→ **Objective**
Copy the records word for word, from the line containing "1047x694 pixels." down to the line containing "Action: (x=883, y=264)", both of those lines included.

→ **Records for this exercise**
^^^^^^^^^^^^^^^^

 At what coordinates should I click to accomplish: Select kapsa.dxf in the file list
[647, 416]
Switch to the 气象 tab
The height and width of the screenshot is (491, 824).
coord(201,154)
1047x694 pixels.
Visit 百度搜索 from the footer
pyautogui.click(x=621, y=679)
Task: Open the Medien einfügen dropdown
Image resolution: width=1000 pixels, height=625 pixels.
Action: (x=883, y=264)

^^^^^^^^^^^^^^^^

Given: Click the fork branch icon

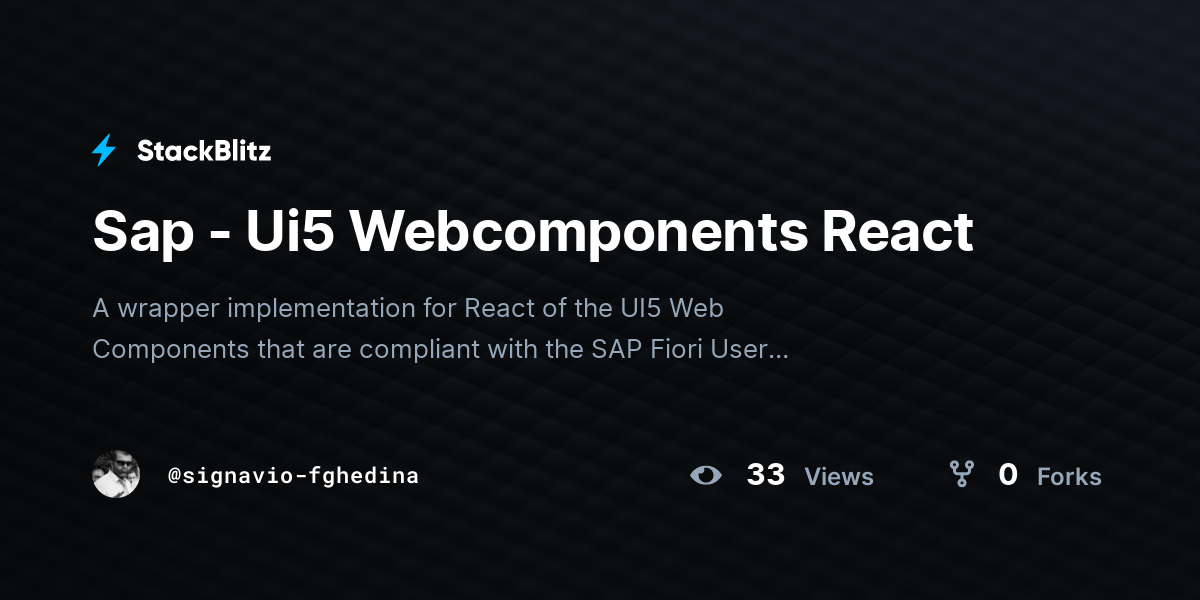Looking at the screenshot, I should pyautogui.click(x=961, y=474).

^^^^^^^^^^^^^^^^

→ **Result of this task**
1047x694 pixels.
Visit 百度搜索 from the footer
pyautogui.click(x=621, y=679)
Task: Open the Medien einfügen dropdown
Image resolution: width=1000 pixels, height=625 pixels.
Action: (x=883, y=264)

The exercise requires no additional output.